With Bome Integration:
Option+Control+D = Deactivate Track AND DISABLE INSTANCE ON VEPro Server
-----------------------
Normal Shortcut:
Option+A = Activate track. This will currently activate the plugins ONLY.

With Bome Integration:
Option+Control+A = Activate Track WITH VEPRO INSTANCE DISABLED
-----------------------
Normal Shortcut:
Option+F = Freeze Instrument on Track. This will currently activate the plugins ONLY.

With Bome Integration:
Option+Control+F = Freeze Instrument on Track WITH VEPRO INSTANCE DISABLED
-----------------------
Normal Shortcut:
Option+Shift+F = Freeze All Plugins on Track. This will currently activate the plugins ONLY.

 With Bome Integration:
Option+Control+Shift+F = Freeze All Plugins on Track WITH VEPRO INSTANCE DISABLED
-----------------------
Option+X = Super Deactivate: Similar to normal Deactivate Track, but also mutes the track and mutes the sends. This helps decrease CPU usage. This will currently activate the plugins ONLY.

With Bome Integration:
Option+Control+X = Super Deactivate Track WITH VEPRO INSTANCE DISABLED
-----------------------

Notes: If Bome is activated with the OTR Project file that is properly set up with your devices, then OTR shortcuts should operate as discussed above. 

++++++++++++++++++++++++++++++++
++++++++Revised Shortcuts:++++++
++++++++++++++++++++++++++++++++
- Option+X is no longer used to toggle Reaper Auto Crossfades. It is now used for Super Deactivate
- Option+C is no longer used to toggle the Big Clock View. It now is used to Toggle Reaper Auto Crossfades
- C is no longer used to toggle on/off the SWS Console. C is used to toggle ON/OFF the Big Clock.
- Removed Marker keyboard shortcuts to not interfere with new Midi Editor View shortcuts


----------



## Chris Richter (Nov 1, 2021)

Wohoo, thank you so much for doing this. I use OTR all the time and can’t wait to dig into the update. 

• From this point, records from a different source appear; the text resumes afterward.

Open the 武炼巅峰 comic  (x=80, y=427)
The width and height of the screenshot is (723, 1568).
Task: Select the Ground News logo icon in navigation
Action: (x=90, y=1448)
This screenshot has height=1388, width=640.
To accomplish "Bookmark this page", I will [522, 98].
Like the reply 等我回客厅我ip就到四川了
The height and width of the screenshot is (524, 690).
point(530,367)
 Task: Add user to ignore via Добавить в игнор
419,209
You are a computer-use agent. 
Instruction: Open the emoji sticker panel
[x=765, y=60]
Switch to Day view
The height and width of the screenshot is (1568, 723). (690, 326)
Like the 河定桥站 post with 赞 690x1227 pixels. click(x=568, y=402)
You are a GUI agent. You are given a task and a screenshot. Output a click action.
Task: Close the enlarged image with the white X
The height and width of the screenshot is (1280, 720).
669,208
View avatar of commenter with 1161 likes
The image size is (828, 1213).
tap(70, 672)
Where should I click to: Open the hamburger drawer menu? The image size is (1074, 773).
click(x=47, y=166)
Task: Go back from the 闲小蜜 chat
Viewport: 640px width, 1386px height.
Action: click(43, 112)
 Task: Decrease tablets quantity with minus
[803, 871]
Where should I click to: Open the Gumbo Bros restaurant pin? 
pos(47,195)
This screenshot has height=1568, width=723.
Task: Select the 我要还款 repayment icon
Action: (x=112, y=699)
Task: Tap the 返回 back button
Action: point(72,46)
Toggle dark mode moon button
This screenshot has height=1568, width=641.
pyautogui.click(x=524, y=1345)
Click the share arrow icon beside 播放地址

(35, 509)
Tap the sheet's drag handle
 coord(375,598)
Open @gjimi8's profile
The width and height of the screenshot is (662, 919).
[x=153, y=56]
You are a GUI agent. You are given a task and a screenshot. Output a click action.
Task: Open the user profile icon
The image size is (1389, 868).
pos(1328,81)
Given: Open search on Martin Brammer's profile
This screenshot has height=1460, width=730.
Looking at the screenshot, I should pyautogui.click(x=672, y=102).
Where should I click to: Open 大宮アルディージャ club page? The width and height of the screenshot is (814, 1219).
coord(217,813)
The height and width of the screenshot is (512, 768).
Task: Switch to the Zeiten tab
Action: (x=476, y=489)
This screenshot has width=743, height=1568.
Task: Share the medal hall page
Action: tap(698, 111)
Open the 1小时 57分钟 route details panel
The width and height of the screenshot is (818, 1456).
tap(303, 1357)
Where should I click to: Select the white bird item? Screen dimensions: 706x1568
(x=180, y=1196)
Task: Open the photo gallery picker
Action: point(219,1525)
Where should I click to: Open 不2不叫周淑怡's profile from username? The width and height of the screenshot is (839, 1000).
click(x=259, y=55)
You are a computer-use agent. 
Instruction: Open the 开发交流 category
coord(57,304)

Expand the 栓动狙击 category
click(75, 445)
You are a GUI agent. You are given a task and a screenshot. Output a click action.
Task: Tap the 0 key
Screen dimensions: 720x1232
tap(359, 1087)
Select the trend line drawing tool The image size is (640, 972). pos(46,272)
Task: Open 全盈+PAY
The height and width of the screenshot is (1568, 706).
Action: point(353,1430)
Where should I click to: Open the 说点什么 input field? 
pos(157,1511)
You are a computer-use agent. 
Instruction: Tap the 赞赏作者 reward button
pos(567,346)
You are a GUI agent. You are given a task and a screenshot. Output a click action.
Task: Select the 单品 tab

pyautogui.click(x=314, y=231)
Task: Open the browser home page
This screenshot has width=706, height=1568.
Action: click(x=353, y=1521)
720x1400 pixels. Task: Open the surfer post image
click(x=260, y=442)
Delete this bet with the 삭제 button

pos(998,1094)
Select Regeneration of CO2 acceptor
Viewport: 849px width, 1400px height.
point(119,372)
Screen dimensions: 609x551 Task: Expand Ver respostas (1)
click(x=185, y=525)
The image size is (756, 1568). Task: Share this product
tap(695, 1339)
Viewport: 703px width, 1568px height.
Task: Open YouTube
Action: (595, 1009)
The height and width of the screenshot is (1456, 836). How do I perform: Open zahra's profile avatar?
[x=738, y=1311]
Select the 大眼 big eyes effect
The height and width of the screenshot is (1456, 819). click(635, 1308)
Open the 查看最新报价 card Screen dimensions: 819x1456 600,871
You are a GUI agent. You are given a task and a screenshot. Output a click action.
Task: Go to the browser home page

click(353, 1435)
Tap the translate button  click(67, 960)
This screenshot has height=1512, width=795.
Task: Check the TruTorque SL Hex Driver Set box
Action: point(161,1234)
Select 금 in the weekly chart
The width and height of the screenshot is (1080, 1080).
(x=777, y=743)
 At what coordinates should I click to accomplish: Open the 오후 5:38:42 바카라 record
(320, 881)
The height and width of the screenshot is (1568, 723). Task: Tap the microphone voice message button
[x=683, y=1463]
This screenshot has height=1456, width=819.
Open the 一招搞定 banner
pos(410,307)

This must have been a massive undertaking. I am sure it will give everyone who is thinking about working in Reaper a headstart.
And it’s great that the manual now is back as there’s a lot to take in with OTR 
Well done and thanks again!


----------



## Markrs (Nov 1, 2021)

Wow, that is a huge update and OTR 2 was already amazing. Great work @storyteller


----------



## Ricgus3 (Nov 1, 2021)

Amazing work! How do I update otr? jsut put the folder on the existing one and merge them=?


----------



## storyteller (Nov 1, 2021)

Ricgus3 said:


> Amazing work! How do I update otr? jsut put the folder on the existing one and merge them=?


Thanks!

For the update, you can treat OTR v2.1 as a new portable install in the same way you installed OTRv2. I'd personally suggest keeping your old OTR2 folder just incase you forgot about some modifications you made that you want to transfer over in the future.


----------



## Ricgus3 (Nov 1, 2021)

storyteller said:


> Thanks!
> 
> For the update, you can treat OTR v2.1 as a new portable install in the same way you installed OTRv2. I'd personally suggest keeping your old OTR2 folder just incase you forgot about some modifications you made that you want to transfer over in the future.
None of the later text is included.